De Marie Martin à Mme Cadet. 30 août 1885.


Lisieux 30 août 85

Chère Madame (On n'a pas identifié cette famille Cadet),

Nous avons appris avec bien de la peine la mort de votre chère petite fille. Permettez moi de vous assurer de notre sympathie. Nous n'avons pas oublié nos bons amis voisins, d'autrefois, et j'ai besoin de vous dire toute la part que nous prenons à votre douleur. Que Dieu vous console, je le prie pour [1 v°] vous de tout mon coeur. Et votre chère enfant qui vous a quittée y manque moins que personne, j'en suis sûre. Oh! oui, croyez le, chère Madame, au Ciel, on se souvient des siens et votre petite Marie vous aime et vous voit toujours, si vous ne la voyez plus !

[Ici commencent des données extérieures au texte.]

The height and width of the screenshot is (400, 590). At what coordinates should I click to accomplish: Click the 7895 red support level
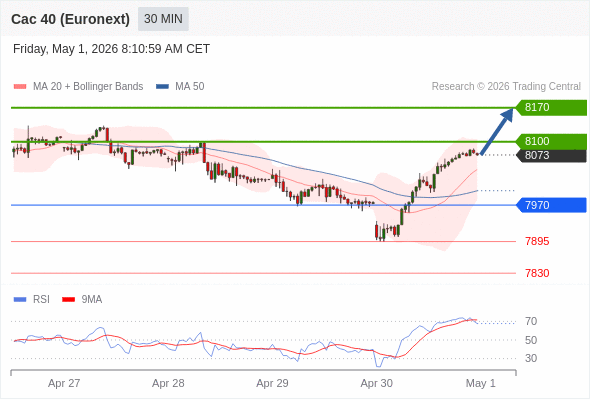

On peut même dire, et en toute vérité, qu'elle n’est point morte mais qu'elle vit... et d'une vie bienheureuse d'où sont bannies les misères et les chagrins dont nous qui restons ici sommes environnés.

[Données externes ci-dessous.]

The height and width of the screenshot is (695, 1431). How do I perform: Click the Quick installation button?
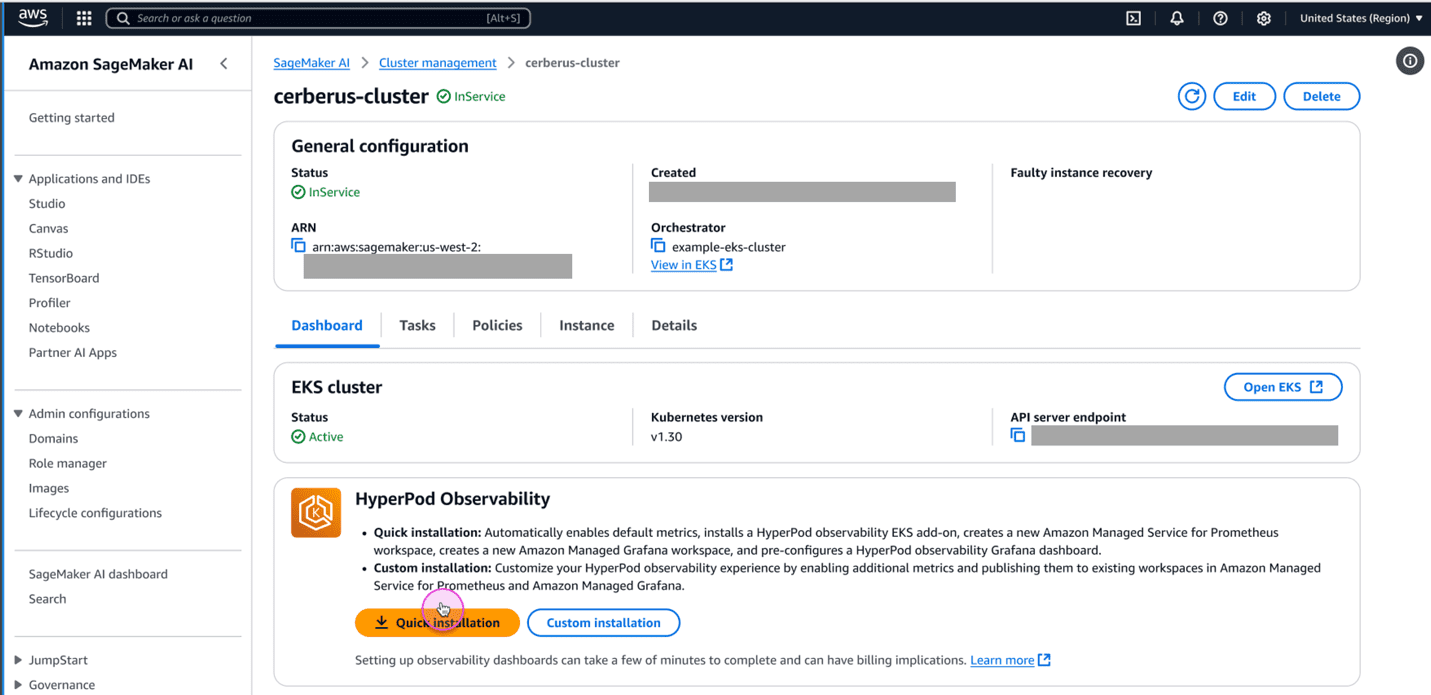[x=437, y=623]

Pardonnez moi la liberté que je prends en vous écrivant, je vous assure que vous ne nous êtes pas restés indifférents et qu'il m'eût été difficile de ne [2 r°] vous donner signe de vie que par une simple carte. Mes petites soeurs qui se rappellent aussi de leurs amies désiraient beaucoup que je vous dise leurs regrets. Mon Père n’est pas ici pour ­le moment, il est en voyage, mais j'interprète ses sentiments pour vous offrir ainsi qu'à Monsieur Cadet sa plus sincère sympathie.

Veuillez chère Madame, agréer aussi la mienne avec mon meilleur souvenir.